DynaCF: Mitigating Shortcut Learning in Reward Models via Dynamic Counterfactual Sensitivity
2026-06-08 • Machine Learning
Machine LearningComputation and Language
AI summaryⓘ
The authors address a problem where models that learn from comparing pairs often latch onto easy shortcuts instead of understanding true quality. They introduce DynaCF, a method that dynamically identifies and reduces the influence of these shortcuts during training by tweaking inputs in a way that keeps meaning but tests if the model changes its preference. By downweighting the confusing samples, the model focuses more on real quality indicators. Their experiments show that this approach makes preference models more reliable.
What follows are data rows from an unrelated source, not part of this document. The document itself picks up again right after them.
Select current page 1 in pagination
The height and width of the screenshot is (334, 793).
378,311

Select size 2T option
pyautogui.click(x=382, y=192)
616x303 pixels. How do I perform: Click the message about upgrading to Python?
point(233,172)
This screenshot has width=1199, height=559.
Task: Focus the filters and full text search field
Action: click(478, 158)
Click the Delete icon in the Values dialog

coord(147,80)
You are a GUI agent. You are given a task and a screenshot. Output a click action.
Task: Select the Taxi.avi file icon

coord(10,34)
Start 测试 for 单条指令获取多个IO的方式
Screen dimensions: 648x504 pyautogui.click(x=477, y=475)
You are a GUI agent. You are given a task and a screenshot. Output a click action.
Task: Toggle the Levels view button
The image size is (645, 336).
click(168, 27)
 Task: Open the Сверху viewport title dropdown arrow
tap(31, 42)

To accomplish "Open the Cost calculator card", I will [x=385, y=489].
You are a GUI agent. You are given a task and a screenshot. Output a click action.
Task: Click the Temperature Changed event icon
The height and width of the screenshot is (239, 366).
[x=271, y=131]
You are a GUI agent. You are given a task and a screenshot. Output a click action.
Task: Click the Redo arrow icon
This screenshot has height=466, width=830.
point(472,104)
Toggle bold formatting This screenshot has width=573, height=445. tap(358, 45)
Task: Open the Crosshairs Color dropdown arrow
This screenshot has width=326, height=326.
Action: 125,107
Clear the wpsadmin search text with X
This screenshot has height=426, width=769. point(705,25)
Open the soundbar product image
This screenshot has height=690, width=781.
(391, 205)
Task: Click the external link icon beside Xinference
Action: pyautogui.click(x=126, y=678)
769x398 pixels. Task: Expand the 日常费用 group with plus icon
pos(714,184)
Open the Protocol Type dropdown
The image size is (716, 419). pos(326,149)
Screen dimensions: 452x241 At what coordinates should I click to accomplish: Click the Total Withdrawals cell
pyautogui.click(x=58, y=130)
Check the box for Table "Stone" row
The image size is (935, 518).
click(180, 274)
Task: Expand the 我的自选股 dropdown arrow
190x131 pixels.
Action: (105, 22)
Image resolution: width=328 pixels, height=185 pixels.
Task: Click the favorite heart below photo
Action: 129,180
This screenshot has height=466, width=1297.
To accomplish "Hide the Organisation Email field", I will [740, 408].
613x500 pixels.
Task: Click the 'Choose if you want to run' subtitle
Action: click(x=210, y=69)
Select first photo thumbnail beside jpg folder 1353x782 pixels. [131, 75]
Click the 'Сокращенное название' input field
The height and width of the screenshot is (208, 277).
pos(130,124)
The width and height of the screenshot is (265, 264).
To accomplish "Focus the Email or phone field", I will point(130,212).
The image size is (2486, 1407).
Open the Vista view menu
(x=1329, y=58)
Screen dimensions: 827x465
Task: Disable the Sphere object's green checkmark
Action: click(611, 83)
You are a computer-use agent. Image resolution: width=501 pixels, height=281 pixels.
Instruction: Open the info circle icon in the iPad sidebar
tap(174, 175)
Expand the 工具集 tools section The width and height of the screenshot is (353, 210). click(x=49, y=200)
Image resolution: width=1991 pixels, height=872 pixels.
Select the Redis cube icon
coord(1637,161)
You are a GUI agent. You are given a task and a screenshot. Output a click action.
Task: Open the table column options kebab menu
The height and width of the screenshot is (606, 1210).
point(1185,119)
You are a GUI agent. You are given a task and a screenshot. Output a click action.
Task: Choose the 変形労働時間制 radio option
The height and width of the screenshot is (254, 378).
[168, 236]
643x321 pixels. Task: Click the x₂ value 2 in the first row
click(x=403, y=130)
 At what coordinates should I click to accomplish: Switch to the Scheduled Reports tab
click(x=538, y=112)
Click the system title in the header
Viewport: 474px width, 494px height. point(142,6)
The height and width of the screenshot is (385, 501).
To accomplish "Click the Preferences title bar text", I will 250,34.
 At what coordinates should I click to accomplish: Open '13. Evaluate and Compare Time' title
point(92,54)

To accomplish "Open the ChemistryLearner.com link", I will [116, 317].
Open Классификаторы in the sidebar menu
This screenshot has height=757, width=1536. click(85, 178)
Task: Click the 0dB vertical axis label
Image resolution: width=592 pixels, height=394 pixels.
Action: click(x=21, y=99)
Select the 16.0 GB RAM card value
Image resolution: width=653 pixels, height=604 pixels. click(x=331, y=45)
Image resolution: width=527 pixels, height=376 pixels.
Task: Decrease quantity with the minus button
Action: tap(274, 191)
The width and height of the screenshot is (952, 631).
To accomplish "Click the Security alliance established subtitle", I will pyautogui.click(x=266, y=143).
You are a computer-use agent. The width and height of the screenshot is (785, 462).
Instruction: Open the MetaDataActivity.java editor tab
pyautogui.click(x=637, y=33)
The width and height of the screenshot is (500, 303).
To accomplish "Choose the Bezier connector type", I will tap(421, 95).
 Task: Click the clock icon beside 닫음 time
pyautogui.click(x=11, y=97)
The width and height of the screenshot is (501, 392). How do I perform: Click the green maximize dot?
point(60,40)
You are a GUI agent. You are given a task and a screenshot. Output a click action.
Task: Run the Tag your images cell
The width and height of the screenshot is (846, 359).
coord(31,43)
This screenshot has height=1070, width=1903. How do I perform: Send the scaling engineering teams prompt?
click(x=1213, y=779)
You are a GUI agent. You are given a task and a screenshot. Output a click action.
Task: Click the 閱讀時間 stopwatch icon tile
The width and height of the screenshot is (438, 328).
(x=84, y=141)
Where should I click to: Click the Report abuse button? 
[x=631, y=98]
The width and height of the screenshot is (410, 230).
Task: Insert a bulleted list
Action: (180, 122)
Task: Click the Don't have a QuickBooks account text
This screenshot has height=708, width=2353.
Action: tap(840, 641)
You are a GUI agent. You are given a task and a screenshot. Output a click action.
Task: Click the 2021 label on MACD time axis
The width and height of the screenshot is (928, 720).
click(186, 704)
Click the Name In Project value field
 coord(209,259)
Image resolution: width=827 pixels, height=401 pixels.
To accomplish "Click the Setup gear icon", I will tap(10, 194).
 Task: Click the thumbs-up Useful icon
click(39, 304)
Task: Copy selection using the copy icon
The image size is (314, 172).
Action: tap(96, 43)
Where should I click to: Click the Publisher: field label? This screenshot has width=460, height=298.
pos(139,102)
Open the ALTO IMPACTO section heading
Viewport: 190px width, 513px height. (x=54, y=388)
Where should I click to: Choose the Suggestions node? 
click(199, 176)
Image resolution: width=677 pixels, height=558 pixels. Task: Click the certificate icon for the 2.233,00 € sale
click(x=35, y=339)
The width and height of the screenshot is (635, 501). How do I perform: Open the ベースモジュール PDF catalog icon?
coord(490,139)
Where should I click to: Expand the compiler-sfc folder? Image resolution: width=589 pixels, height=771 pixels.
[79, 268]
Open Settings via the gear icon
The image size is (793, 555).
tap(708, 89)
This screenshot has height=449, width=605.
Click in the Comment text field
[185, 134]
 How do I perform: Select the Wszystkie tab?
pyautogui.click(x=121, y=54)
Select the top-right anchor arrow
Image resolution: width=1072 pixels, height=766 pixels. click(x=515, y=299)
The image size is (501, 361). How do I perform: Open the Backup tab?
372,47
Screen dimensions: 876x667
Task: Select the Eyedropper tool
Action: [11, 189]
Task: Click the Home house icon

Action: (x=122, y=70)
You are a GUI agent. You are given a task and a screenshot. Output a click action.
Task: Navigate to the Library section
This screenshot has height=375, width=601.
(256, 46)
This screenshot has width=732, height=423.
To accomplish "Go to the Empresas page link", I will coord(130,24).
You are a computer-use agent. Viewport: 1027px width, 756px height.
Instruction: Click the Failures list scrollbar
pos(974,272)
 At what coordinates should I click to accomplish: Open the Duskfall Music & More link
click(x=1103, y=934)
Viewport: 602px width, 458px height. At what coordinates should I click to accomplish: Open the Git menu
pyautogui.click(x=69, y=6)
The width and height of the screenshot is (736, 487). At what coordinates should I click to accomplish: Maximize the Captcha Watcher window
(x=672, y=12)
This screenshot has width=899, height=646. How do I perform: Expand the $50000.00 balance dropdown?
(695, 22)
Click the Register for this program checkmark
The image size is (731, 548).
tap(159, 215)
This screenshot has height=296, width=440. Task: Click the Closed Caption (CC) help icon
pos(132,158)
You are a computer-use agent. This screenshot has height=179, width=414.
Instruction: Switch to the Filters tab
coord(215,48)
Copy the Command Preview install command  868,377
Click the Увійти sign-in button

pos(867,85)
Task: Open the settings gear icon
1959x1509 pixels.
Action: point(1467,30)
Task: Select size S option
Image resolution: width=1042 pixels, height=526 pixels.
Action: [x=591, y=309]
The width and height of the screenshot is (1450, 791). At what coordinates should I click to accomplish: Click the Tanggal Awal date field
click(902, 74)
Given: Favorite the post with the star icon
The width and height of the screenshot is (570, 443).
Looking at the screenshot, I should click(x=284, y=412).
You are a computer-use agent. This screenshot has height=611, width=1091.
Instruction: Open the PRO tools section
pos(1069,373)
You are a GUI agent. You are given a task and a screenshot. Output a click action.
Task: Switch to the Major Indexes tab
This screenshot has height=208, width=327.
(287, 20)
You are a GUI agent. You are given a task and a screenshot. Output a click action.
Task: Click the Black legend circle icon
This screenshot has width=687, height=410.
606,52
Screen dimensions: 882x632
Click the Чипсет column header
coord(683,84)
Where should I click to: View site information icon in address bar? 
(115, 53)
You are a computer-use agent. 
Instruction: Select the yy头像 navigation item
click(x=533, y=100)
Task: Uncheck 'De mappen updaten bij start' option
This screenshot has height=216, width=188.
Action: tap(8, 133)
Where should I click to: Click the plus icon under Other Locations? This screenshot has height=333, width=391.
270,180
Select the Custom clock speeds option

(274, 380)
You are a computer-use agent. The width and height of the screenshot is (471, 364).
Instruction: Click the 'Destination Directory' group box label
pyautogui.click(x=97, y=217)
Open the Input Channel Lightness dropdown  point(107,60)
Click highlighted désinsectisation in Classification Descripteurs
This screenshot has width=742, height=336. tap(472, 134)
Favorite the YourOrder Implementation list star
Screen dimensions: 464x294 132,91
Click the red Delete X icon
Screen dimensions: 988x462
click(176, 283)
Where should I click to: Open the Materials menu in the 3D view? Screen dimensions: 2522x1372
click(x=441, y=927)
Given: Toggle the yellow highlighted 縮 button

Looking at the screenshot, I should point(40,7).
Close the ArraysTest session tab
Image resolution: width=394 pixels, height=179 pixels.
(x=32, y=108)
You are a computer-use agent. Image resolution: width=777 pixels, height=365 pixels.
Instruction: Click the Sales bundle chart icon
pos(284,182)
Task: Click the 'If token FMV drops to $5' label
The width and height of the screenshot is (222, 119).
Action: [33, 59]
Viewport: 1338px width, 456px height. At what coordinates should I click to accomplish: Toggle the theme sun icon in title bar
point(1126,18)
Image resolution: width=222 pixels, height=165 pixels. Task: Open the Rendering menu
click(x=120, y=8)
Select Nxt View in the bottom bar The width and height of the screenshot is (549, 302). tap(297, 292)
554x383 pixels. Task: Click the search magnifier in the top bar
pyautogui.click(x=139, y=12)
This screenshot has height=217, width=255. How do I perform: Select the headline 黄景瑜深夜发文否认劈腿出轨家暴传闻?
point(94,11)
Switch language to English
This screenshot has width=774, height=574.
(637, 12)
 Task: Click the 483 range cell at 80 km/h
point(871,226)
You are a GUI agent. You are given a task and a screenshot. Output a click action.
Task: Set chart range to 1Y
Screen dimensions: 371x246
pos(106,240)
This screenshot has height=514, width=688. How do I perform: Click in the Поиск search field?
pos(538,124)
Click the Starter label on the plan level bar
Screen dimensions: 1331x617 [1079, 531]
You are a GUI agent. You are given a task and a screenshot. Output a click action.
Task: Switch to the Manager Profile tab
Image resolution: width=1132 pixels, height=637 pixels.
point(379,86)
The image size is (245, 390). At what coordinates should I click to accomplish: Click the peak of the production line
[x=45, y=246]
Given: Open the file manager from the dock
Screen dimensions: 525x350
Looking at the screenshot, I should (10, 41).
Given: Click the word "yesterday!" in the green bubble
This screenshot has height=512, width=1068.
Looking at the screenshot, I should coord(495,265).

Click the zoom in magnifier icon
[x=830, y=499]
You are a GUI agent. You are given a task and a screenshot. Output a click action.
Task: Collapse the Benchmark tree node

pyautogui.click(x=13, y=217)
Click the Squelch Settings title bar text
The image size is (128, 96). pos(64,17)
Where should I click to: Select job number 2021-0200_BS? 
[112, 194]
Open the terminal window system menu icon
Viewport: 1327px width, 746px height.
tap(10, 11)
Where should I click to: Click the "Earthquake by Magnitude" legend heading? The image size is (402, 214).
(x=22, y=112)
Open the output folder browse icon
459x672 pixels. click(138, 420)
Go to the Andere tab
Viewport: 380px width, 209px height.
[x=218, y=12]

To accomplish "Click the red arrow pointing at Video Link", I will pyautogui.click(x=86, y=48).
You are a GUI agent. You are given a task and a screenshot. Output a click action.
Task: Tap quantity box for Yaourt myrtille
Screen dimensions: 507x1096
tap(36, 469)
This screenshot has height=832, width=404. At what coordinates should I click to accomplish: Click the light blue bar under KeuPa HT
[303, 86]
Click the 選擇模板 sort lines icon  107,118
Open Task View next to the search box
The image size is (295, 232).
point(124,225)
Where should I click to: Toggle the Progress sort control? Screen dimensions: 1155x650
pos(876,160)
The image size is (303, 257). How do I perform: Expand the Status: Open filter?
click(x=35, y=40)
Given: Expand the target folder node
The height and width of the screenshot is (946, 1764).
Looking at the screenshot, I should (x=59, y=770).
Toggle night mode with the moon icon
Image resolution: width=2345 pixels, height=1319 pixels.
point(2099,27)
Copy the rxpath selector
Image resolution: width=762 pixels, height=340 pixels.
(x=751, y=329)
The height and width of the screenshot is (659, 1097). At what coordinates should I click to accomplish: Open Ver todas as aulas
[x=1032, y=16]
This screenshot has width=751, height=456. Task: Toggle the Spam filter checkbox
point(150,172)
reward modelspairwise preferencesshortcut learningdynamic reweightingcounterfactual perturbationsBradley-Terry modelpreference modelingrobustnesssemantic preservation
Authors
Fengyuan Liu, Yongliang Miao, Zirui He, Yanguang Liu, Fei Sun, Mengnan Du
Abstract
Reward models trained from pairwise preferences often exploit superficial shortcut cues rather than learning true response quality. We propose DynaCF, a dynamic reweighting framework for mitigating shortcut learning in reward model training. Unlike static shortcut heuristics, DynaCF measures shortcut sensitivity online during optimization by applying semantics-preserving counterfactual perturbations and tracking the resulting margin shifts and preference flips under the current model. Samples with higher shortcut sensitivity are dynamically downweighted in the Bradley-Terry objective, encouraging the model to rely less on superficial patterns and more on task-relevant preference signals. Extensive experiments show that DynaCF consistently improves robustness in preference modeling.